• [Work to be completed] All lines with the word "Viewport" are to be found and copied from the listing.

• [Supplied information]
···

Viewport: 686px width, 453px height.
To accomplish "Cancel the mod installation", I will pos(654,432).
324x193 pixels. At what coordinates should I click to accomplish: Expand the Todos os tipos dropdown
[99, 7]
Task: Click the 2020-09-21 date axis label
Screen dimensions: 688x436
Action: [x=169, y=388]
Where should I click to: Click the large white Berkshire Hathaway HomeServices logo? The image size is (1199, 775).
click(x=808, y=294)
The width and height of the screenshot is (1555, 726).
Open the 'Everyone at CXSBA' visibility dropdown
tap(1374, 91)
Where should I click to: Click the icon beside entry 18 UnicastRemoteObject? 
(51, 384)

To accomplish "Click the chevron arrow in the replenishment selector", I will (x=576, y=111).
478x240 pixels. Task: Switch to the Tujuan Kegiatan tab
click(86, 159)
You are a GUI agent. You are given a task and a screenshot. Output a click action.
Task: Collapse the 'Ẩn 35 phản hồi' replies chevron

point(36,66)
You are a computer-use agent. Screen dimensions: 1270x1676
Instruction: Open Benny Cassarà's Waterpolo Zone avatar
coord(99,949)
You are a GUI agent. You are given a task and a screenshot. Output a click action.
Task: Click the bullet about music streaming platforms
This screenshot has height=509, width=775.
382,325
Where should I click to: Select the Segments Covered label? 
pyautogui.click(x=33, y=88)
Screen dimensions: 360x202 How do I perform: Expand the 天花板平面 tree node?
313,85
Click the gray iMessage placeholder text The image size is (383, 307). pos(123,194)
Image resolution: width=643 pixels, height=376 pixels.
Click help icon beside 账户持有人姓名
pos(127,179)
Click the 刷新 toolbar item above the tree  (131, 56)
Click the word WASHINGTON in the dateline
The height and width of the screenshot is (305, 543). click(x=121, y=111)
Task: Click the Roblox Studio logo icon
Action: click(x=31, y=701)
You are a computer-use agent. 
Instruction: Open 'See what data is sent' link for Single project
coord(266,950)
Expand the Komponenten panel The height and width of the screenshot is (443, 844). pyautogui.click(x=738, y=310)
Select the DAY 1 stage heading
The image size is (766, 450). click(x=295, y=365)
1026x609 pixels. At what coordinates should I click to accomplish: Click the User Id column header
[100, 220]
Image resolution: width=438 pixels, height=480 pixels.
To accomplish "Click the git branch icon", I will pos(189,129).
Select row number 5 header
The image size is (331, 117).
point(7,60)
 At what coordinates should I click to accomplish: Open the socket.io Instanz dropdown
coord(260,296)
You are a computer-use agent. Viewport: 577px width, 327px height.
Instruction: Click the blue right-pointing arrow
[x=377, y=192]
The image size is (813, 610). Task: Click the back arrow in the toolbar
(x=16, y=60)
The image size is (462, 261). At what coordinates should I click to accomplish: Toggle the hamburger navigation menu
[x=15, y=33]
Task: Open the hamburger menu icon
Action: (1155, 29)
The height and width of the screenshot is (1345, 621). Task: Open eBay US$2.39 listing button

···

• [Reply]
Viewport: 686px width, 453px height.
You are a computer-use agent. Viewport: 577px width, 327px height.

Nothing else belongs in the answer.